[Begin EXTRACT TO READ]
I'm about halfway through Churchill's Savrola. It's basically a political conflict between authoritarian President Molara and democratic agitator Savrola, with a woman in the middle. It's actually engaging, though the dialogue can be quite stilted. The focus is on the game of ambition and the necessary qualities to win in it, and the characters seem divided on either side between the people who matter and the people who need a firm hand. Probably it is more fascinating than it otherwise would be because of who wrote it, but I think I would like it anyways.
Finished with The Decipherment of Linear B. Very interesting to see the brass tacks of how ancient scripts get deciphered in cases without bilingual texts or even knowing what language it is.
Now on The End of Eternity. First 2/3 were entertaining enough but nothing especially amazing. I think it might be picking up though. Asimov continues to write like an autist; fortunately, that means he can write autists well.
HE MET THE girl in a corridor one day and stood aside, eyes averted, to let her pass.
But she remained standing, looking at him, until he had to look up and meet her eyes. She was all color and life and Harlan was conscious of a faint perfume about her.
She said, “You’re Technician Harlan, aren’t you?”
His impulse was to snub her, to force his way past, but, after all, he told himself, all this wasn’t her fault. Besides, to move past her now would mean touching her.
So he nodded briefly. “Yes.”
“I’m told you’re quite an expert on our Time.”
“I have been in it.”
“I would love to talk to you about it someday.” “I am busy. I wouldn’t have time.”
“But Mr. Harlan, surely you could find time someday.”
She smiled at him.
Harlan said in a desperate whisper, “Will you pass, please? Or will you stand aside to let me pass? Please!”
She moved by with a slow swing of her hips that brought blood tingling to his embarrassed cheeks.
[End EXTRACT TO READ]
[Begin DATA LISTING]
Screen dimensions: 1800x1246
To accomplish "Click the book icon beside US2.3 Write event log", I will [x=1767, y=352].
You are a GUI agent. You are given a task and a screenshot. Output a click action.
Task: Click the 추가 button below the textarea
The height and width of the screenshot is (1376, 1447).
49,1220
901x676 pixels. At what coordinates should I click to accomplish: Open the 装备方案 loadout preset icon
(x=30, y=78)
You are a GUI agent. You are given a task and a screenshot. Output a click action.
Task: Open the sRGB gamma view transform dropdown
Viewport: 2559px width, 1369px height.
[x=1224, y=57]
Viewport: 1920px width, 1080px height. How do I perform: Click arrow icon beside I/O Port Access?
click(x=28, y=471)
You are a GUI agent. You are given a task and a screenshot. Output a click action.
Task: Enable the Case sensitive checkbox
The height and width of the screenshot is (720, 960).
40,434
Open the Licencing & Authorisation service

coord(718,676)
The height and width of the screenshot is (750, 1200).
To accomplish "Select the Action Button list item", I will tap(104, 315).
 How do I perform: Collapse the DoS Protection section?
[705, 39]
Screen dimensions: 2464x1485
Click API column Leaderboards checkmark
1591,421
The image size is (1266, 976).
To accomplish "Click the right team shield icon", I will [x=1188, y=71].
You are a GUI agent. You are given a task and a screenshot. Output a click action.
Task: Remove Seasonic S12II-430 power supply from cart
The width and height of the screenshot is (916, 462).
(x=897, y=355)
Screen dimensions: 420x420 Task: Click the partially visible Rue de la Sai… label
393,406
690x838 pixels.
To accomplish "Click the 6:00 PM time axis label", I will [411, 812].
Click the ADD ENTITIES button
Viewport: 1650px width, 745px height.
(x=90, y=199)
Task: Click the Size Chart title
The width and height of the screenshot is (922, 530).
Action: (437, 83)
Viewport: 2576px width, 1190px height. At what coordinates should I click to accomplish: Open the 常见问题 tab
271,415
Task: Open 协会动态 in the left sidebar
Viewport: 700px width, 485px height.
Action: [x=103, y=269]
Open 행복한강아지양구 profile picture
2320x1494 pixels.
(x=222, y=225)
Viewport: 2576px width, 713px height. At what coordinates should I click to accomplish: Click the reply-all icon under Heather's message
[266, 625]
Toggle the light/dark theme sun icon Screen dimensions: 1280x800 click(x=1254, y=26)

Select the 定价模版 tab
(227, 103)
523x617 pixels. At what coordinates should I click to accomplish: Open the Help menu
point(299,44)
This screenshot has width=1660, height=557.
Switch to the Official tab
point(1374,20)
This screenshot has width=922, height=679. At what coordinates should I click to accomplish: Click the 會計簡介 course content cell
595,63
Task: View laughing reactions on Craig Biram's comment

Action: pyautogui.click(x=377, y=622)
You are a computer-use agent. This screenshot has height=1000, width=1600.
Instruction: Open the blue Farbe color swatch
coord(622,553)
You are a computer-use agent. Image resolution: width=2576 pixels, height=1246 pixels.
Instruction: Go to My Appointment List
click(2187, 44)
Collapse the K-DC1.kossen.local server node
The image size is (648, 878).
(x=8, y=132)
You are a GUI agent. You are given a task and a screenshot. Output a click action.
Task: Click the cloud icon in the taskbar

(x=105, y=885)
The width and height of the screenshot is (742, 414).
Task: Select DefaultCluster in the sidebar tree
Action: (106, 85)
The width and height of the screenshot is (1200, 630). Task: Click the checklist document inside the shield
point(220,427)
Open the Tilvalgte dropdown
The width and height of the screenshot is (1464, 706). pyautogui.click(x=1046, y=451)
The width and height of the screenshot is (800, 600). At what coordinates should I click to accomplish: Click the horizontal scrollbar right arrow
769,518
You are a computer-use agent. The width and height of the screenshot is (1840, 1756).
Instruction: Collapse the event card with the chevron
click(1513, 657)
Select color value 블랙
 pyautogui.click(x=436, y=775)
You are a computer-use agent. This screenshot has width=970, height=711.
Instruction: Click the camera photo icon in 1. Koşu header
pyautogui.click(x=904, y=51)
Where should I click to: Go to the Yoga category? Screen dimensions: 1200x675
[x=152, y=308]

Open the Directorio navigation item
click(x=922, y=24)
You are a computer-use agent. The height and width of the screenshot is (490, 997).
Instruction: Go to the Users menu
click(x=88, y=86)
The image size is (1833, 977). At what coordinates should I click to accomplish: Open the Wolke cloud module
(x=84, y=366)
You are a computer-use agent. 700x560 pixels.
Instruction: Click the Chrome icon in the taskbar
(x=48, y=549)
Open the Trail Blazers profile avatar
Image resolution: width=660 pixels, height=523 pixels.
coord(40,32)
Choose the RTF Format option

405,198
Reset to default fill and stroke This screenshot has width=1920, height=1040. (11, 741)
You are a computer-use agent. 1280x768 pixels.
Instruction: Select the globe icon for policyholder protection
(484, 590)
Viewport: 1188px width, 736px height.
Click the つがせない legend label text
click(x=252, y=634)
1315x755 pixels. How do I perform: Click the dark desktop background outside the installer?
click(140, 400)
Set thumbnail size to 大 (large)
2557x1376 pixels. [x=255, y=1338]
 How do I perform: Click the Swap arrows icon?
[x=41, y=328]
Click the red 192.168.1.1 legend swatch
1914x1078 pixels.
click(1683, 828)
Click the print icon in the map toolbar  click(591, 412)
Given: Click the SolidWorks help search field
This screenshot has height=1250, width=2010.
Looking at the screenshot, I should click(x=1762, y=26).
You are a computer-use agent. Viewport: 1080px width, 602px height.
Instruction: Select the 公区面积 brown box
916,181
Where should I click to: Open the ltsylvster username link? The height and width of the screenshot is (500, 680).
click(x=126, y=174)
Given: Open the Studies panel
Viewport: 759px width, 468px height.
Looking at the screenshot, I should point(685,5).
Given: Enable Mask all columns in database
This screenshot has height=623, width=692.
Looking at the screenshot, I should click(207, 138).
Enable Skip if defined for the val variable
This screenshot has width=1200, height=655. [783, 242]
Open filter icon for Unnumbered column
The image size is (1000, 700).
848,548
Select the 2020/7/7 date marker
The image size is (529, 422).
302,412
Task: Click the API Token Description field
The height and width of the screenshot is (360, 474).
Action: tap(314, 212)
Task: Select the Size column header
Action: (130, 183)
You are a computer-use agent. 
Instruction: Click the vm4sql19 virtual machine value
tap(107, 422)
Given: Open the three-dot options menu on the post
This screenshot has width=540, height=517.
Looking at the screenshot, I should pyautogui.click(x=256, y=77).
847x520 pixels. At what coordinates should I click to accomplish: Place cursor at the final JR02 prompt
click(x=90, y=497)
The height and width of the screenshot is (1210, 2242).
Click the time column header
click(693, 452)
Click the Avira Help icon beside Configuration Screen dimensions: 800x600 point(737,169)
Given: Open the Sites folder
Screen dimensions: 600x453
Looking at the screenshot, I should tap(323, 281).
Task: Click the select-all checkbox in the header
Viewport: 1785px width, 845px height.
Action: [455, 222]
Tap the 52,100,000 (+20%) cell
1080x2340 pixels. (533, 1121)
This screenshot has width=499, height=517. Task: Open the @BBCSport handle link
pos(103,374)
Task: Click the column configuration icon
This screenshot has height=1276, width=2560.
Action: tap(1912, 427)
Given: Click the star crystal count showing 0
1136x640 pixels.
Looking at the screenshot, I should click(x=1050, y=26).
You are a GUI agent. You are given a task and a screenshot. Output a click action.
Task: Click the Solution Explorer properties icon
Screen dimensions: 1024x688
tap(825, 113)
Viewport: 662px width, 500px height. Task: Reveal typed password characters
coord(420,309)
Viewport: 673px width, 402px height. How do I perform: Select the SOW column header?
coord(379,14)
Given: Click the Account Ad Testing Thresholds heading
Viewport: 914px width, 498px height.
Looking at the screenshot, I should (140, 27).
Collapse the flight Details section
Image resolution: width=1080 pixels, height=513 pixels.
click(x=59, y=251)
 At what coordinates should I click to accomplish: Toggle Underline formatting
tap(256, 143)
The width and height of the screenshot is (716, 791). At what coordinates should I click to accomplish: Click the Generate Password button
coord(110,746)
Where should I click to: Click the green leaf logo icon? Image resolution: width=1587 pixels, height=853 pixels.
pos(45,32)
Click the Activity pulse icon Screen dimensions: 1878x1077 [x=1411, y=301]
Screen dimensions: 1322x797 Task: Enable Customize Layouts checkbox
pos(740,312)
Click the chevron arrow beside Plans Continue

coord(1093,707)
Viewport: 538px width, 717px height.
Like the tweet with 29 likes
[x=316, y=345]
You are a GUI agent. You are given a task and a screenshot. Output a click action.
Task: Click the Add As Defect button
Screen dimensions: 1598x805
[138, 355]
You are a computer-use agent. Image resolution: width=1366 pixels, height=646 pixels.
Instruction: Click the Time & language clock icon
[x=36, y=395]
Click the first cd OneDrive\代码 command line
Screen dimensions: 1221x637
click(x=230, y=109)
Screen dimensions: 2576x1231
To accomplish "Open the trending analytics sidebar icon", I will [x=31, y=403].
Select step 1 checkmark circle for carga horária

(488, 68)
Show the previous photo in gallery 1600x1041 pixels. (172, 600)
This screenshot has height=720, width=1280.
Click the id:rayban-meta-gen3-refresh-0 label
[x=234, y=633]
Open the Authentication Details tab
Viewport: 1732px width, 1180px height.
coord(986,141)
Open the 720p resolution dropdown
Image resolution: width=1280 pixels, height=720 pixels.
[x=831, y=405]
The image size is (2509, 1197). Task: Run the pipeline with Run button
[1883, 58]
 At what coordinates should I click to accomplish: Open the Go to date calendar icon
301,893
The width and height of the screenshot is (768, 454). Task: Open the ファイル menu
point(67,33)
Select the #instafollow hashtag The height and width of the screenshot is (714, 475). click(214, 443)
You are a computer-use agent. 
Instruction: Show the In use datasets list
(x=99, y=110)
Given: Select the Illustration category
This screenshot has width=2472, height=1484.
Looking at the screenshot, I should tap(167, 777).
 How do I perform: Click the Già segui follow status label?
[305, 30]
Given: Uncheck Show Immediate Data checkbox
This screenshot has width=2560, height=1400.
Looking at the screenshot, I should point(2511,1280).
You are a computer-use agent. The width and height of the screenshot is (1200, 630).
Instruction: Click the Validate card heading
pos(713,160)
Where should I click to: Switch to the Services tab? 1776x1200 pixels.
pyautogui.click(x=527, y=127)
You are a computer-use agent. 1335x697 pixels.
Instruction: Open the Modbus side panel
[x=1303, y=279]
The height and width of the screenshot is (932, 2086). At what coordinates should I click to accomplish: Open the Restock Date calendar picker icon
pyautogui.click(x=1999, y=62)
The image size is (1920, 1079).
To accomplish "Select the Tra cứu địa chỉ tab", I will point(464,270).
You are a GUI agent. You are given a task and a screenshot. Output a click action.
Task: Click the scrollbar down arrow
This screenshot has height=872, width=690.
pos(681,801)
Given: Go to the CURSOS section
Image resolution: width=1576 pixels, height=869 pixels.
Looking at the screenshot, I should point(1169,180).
[End DATA LISTING]
## PROBLEM DESCRIPTION
Copy out the book post from the words "So he nodded" through "his embarrassed cheeks.", switching "desperate" to "hoarse".

## FULL SOLUTION
So he nodded briefly. “Yes.”
“I’m told you’re quite an expert on our Time.”
“I have been in it.”
“I would love to talk to you about it someday.” “I am busy. I wouldn’t have time.”
“But Mr. Harlan, surely you could find time someday.”
She smiled at him.
Harlan said in a hoarse whisper, “Will you pass, please? Or will you stand aside to let me pass? Please!”
She moved by with a slow swing of her hips that brought blood tingling to his embarrassed cheeks.